_What is expected_
Do not copy the pictures. Write out the lines from the start of the entries through the line containing "Task: Open the user avatar for Ms_Zhou".

_Provided data_

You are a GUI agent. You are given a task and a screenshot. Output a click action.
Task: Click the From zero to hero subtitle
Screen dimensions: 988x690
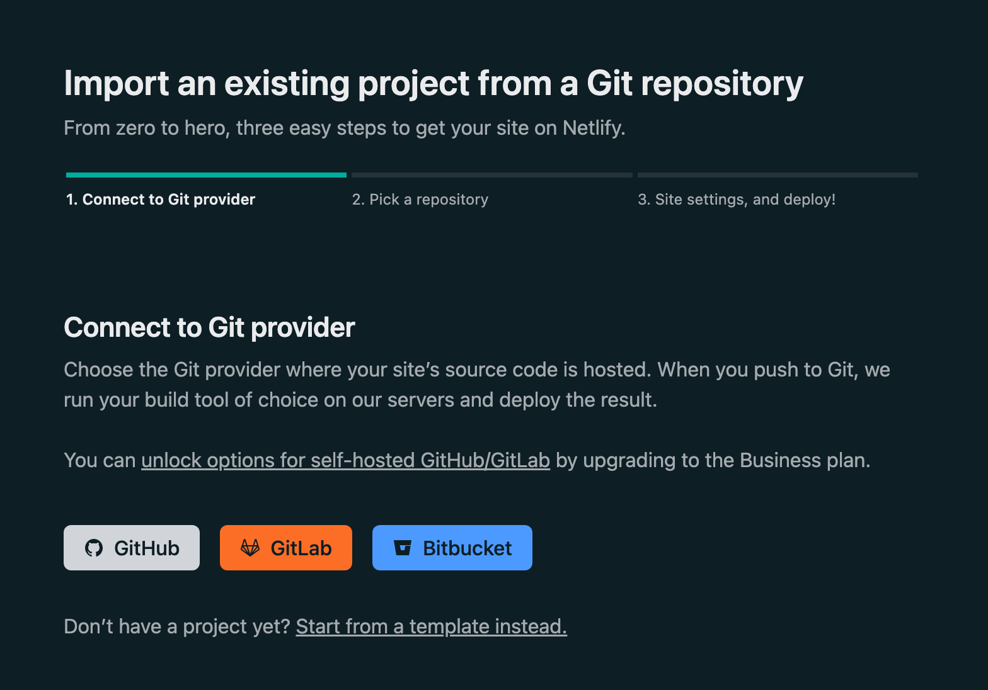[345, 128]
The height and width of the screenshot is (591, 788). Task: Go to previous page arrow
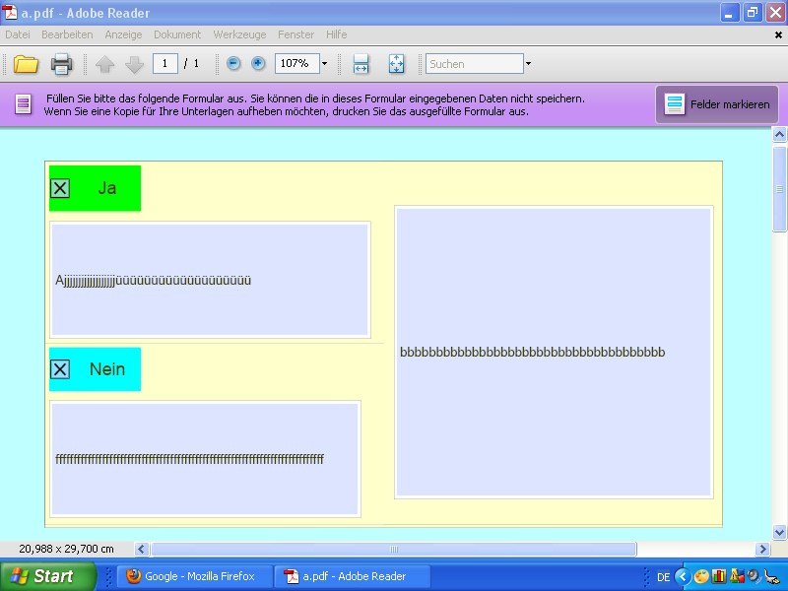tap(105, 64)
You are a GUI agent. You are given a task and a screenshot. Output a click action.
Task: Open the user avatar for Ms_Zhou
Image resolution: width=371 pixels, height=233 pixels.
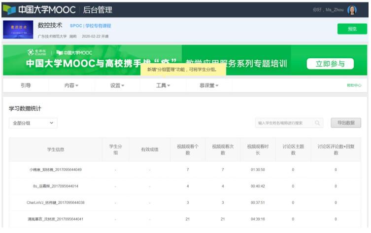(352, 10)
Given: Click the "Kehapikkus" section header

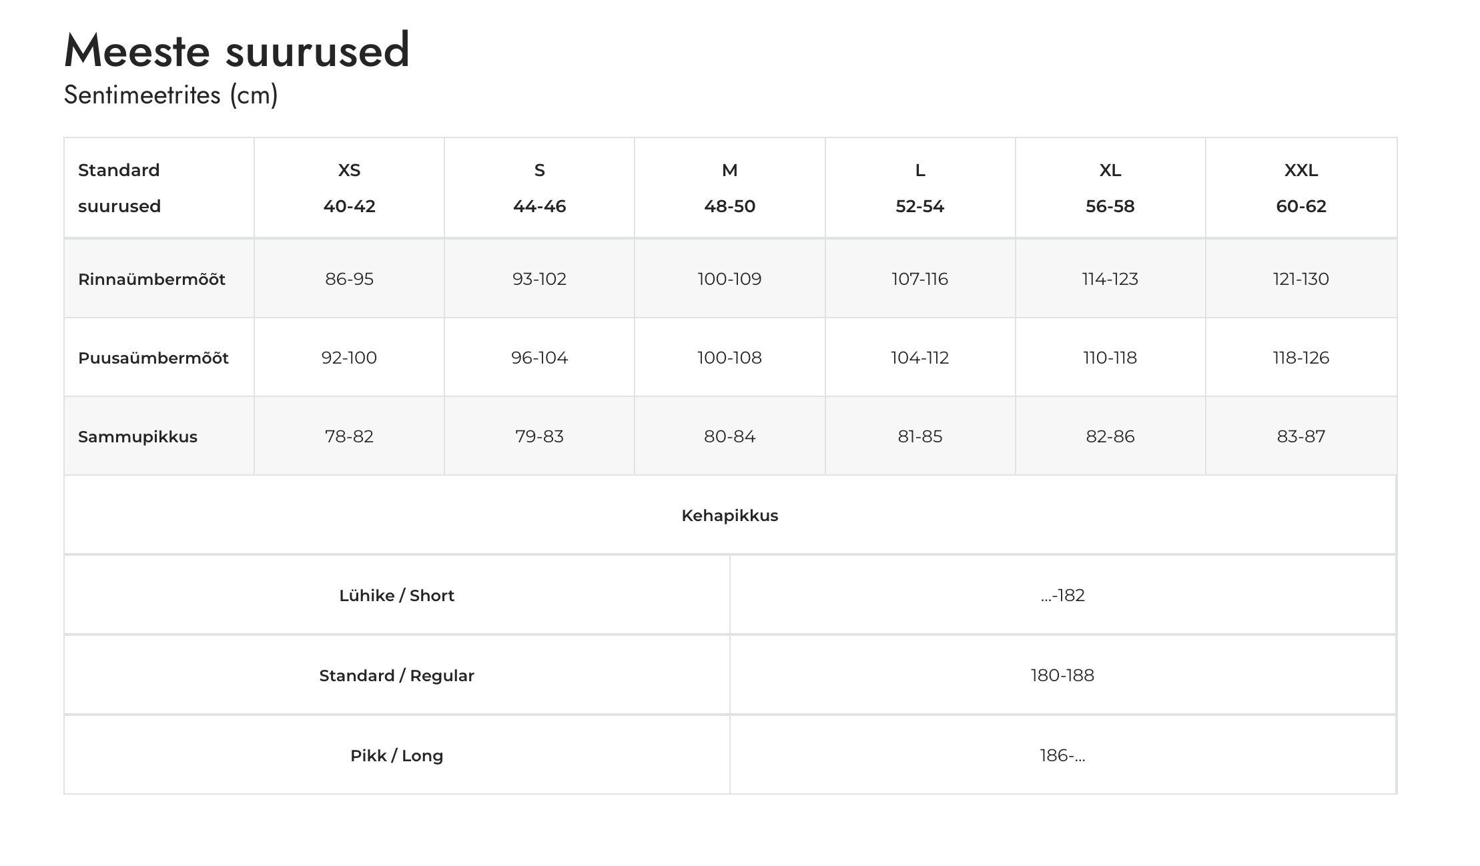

_Result of this task_
You are a GUI agent. You are given a task and a screenshot. Output a click action.
Task: Click the From zero to hero subtitle
Screen dimensions: 988x690
[345, 128]
The height and width of the screenshot is (591, 788). Task: Go to previous page arrow
tap(105, 64)
You are a GUI agent. You are given a task and a screenshot. Output a click action.
Task: Open the user avatar for Ms_Zhou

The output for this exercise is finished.